Chart showing red wine aging

Some red wines age better than others. There are many reasons for this, but one influencing factor is the grape variety. A wine’s natural traits of acidity and tannin create a sort of pathway that allows it to evolve (and even improve) over time. This is why some varietal wines taste better when they’re a slightly older than others, and vice versa.
For example, take a grape like Cabernet Sauvignon. When barrel samples of Cabernet Sauvignon are tasted at a pre-release session, your palate is filled with mouth drying tannin. These wines can be so astringent that your teeth stick to the insides of your lips!
Over time, however, that astringent tannin mellows out through a series of chemical interactions and the wine tastes smoother.
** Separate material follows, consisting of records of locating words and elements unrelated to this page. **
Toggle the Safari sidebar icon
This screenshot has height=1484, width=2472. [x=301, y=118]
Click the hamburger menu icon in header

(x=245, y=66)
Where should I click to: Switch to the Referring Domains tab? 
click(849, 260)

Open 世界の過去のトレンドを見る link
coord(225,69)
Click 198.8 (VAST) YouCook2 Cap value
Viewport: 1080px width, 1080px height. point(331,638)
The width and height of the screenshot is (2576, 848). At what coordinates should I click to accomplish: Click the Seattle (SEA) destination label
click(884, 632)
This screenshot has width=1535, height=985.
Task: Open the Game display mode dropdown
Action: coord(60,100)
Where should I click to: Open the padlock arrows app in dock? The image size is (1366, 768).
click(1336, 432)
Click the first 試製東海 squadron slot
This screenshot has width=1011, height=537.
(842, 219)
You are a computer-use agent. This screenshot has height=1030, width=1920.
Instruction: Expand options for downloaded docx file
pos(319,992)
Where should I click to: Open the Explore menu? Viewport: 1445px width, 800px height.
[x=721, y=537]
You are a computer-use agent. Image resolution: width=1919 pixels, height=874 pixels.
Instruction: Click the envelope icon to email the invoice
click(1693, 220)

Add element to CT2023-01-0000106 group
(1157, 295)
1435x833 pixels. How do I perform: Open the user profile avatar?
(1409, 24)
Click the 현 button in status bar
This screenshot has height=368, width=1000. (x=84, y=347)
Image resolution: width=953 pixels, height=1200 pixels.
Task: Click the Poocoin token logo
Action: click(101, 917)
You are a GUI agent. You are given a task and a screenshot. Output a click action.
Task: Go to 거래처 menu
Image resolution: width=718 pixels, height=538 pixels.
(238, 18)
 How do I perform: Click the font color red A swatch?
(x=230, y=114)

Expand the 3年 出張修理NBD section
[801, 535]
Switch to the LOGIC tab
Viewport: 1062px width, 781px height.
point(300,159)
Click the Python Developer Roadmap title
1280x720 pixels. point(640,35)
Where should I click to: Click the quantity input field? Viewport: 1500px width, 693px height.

And this, is why cellaring wine can be so rewarding. Those red wines with high acidity and high tannin are perfect to lay down for a few years. If you’re afraid of a big investment, try experimenting and aging a few good value wines for just one year. The results are likely to surprise you.
Cabernet Sauvignon is highly variable because there are a wide range of quality levels and regions. Look for wines with deep color, moderately low pH (e.g. higher acidity), balanced alcohol levels, and noticeable tannins.
You wouldn’t think it to be the case, but Merlot ages just as well. The wines become softer and often more smoky (think tobacco) with age. Right-bank Bordeaux is a great place to start with aging Merlot.
Monastrell (aka Mourvèdre) has extremely high tannin and color. In the Bandol region of Provence, this grape doesn’t usually come around in exceptional taste until after at least 10 years of aging. Expect rich, peppery, rustic flavors.
Tempranillo is, hands down, one of the best varieties to age long-term. The wine makers of Rioja know this and have a wine classification system built around ageing.
Sangiovese is another top-notch grape variety to age long-term because Sangiovese has such spicy acidity. Over time, this wine mellows out and produces sweet figgy notes.
Check out Brunello di Montalcino for a cellar-worthy example.
The regions of Barolo and Barbaresco are collectors’ favourite places to look for age-worthy Nebbiolo wine. Why? Nebbiolo produces wines with incredibly high tannin that softens and seems to sweeten over time.